(Stored data entries)
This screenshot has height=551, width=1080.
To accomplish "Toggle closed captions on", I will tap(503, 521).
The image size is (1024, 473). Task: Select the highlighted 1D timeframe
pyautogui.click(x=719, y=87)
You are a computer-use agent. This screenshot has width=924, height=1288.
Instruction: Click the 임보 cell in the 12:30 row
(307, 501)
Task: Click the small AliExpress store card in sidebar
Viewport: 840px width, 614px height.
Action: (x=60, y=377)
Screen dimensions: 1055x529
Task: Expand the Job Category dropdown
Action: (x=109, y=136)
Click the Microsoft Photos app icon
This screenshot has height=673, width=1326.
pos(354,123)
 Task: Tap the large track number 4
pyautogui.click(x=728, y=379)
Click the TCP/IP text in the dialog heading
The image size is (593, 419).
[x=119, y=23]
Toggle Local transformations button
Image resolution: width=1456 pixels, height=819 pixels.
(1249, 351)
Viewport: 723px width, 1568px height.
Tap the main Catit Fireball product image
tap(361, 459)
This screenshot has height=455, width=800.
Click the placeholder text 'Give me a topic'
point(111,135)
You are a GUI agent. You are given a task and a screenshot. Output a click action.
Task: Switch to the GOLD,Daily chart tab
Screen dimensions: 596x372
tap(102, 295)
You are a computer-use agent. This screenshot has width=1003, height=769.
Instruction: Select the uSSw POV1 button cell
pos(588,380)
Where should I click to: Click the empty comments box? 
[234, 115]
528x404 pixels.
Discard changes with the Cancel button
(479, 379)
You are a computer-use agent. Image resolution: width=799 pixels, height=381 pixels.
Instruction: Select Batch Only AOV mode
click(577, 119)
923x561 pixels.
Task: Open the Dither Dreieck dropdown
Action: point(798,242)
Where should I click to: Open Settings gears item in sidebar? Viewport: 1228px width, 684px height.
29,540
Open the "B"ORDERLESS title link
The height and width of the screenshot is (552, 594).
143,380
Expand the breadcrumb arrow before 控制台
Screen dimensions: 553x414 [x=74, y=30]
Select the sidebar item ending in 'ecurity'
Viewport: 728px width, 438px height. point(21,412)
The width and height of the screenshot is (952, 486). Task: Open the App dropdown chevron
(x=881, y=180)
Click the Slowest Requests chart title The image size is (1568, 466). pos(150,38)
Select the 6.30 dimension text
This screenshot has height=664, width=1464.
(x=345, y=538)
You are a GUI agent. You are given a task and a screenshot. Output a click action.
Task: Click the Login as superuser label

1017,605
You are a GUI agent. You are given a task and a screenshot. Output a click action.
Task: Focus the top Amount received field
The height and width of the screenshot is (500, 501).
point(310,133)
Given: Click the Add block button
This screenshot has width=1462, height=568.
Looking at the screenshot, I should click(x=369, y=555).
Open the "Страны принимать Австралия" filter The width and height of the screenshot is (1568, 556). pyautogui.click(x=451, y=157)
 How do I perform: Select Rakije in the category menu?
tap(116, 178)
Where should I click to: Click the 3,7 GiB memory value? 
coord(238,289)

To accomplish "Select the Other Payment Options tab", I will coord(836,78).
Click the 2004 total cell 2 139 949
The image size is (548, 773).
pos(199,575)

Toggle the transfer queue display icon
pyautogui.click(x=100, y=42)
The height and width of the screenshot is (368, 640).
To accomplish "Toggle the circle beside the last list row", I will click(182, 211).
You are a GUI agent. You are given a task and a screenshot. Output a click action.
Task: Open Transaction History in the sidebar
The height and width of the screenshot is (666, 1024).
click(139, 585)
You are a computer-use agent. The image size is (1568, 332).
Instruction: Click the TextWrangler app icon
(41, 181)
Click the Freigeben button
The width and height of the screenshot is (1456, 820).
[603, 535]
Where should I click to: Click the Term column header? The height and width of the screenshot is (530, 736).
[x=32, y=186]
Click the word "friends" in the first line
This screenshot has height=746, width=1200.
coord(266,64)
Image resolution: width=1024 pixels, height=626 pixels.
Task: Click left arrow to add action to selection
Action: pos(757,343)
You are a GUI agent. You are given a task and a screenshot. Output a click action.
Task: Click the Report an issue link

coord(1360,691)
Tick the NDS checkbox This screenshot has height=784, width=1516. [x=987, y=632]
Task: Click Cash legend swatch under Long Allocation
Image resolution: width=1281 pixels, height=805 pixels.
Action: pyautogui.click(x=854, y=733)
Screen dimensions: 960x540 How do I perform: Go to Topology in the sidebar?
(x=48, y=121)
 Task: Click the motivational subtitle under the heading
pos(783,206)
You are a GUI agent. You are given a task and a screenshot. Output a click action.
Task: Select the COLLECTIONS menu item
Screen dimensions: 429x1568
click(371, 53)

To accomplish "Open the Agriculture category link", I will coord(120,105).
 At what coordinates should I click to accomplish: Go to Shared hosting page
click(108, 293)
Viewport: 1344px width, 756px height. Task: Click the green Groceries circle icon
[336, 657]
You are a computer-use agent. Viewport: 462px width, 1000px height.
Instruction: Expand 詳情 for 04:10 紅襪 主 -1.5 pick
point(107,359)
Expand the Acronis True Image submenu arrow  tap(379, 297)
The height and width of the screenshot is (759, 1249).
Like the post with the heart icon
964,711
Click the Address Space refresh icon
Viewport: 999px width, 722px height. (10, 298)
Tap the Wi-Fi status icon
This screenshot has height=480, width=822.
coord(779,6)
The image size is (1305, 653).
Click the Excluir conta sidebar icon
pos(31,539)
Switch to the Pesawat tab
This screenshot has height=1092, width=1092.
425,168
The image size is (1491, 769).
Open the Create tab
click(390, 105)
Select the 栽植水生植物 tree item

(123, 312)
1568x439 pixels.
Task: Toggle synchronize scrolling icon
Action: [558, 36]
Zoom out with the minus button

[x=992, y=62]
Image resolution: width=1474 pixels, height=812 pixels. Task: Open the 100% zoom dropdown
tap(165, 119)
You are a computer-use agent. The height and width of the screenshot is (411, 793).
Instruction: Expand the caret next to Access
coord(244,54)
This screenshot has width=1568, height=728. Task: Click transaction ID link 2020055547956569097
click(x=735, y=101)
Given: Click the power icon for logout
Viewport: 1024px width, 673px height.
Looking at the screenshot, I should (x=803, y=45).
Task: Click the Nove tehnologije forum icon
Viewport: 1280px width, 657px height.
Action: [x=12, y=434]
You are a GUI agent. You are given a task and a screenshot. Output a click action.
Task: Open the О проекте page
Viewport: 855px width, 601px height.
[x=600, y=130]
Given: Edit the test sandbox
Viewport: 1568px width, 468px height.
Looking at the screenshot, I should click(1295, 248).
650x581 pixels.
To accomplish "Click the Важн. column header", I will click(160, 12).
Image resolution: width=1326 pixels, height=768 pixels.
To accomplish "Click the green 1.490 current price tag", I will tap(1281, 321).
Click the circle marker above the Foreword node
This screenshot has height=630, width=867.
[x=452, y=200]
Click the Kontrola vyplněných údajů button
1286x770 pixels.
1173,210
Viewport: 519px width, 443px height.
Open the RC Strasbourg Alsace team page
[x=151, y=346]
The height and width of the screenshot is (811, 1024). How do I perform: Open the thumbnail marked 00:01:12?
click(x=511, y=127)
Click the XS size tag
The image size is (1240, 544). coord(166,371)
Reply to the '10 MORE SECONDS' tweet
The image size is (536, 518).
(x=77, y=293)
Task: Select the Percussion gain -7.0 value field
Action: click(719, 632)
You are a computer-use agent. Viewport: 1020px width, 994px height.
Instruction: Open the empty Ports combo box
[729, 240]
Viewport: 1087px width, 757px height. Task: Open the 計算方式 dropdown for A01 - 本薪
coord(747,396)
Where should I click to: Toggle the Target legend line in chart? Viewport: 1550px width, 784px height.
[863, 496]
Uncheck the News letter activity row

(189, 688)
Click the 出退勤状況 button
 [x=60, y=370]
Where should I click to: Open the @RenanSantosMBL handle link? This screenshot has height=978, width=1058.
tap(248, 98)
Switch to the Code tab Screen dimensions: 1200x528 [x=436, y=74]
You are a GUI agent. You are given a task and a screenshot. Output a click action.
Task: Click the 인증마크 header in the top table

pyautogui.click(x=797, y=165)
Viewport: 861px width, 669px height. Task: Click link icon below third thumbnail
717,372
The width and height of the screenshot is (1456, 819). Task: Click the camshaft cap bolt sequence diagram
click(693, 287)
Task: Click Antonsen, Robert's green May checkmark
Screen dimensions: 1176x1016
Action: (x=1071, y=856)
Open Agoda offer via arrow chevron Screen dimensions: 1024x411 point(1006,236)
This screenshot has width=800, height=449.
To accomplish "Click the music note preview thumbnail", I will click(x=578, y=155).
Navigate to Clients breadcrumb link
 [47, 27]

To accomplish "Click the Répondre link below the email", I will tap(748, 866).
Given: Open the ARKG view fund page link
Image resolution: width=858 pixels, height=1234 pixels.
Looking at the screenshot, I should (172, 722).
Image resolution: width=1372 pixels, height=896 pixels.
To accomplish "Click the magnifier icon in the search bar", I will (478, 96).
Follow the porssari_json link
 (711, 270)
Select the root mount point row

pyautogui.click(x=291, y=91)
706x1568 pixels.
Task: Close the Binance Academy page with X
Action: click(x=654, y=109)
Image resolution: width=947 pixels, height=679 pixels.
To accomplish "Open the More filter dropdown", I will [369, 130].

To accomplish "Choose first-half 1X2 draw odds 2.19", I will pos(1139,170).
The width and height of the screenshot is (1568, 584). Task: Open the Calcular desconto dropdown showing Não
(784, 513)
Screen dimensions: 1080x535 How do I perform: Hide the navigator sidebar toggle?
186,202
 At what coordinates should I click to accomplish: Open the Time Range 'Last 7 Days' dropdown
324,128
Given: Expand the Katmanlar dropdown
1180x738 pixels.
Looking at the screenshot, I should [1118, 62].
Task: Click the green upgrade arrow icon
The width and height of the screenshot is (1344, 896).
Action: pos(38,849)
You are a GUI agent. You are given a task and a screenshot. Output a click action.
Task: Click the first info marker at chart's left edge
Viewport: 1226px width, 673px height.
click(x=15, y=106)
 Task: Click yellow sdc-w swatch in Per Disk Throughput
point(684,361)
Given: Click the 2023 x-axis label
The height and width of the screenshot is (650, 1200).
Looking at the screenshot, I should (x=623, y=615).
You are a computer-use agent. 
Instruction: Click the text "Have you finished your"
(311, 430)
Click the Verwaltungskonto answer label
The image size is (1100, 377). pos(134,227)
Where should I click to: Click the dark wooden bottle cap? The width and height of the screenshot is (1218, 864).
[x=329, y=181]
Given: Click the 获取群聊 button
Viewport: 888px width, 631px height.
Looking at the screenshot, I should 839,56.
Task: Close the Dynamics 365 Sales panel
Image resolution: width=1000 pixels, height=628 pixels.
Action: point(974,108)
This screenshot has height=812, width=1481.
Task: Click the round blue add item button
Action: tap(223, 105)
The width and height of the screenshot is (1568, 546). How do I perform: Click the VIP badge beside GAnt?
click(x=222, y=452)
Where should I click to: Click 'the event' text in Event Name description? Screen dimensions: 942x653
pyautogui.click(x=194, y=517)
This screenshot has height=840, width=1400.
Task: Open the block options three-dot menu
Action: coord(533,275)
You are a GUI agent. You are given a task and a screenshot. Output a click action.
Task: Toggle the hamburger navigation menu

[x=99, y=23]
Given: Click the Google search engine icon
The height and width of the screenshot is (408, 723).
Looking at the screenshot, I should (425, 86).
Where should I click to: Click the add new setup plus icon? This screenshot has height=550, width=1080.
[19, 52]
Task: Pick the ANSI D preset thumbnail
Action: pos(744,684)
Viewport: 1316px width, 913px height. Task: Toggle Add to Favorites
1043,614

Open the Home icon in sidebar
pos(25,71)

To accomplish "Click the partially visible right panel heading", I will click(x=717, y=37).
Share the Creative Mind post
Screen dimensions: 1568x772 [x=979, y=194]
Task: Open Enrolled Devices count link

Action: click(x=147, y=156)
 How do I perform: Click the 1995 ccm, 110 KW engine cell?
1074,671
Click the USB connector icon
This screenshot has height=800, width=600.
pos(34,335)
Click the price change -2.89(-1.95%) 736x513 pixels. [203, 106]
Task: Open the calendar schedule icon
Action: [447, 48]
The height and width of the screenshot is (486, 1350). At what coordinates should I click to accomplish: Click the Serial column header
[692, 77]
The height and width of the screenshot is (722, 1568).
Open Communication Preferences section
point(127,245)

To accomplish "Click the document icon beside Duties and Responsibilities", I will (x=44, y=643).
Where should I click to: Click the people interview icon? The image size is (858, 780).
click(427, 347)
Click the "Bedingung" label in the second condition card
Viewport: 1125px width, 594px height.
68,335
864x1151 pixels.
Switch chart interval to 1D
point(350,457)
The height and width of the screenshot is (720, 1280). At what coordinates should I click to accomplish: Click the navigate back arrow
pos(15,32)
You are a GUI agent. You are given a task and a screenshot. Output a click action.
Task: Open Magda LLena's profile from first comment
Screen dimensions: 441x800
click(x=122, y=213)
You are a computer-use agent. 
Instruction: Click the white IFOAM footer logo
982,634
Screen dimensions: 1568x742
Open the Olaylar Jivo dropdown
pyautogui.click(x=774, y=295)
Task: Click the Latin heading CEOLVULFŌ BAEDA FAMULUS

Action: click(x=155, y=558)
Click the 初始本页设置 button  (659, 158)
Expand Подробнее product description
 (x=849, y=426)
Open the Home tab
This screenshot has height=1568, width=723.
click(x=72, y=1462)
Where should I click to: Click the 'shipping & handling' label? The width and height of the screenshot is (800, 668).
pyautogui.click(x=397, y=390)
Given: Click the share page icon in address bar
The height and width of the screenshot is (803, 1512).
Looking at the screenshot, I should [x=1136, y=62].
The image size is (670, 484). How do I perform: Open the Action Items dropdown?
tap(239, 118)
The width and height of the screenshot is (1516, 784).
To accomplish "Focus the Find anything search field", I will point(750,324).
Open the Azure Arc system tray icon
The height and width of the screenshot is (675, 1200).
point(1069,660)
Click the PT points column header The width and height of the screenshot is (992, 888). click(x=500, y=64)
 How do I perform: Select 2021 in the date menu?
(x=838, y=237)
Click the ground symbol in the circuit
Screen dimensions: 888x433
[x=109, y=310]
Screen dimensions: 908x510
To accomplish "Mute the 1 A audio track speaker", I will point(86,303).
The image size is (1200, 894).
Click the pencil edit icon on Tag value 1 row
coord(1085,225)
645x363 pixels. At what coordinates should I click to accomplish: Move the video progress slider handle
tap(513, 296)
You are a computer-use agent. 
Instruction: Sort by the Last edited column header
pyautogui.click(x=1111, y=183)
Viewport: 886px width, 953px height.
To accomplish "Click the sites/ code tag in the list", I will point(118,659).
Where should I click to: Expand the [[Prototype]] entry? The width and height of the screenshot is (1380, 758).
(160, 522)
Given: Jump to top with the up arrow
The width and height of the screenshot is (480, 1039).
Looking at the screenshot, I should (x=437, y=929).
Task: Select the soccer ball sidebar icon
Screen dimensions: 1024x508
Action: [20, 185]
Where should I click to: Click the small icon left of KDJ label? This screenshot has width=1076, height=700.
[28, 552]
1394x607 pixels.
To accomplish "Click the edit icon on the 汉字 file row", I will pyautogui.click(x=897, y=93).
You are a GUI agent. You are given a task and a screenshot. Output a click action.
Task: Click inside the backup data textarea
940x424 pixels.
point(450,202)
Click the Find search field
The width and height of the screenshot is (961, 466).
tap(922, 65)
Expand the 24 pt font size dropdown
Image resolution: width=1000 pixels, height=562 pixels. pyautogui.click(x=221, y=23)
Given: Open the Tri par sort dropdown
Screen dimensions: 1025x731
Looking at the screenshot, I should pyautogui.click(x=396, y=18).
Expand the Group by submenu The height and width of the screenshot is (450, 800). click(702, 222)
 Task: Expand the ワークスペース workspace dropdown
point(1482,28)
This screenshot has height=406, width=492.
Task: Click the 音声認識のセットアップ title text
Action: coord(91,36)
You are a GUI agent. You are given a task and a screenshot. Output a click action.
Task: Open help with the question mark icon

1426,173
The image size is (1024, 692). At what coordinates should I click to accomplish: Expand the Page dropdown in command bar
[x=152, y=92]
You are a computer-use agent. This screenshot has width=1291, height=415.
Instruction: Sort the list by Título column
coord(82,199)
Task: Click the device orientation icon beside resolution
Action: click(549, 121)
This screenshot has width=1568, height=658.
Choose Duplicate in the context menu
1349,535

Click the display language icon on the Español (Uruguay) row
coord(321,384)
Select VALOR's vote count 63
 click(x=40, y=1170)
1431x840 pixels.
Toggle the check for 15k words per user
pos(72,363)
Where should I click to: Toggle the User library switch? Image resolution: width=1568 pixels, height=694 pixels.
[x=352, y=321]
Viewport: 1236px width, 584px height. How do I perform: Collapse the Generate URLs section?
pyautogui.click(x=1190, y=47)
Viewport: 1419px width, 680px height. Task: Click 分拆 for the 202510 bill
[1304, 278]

Task item: Copy task for the entries above: every line with the string "marker".

Answer below:
Click the circle marker above the Foreword node
Task: Click the first info marker at chart's left edge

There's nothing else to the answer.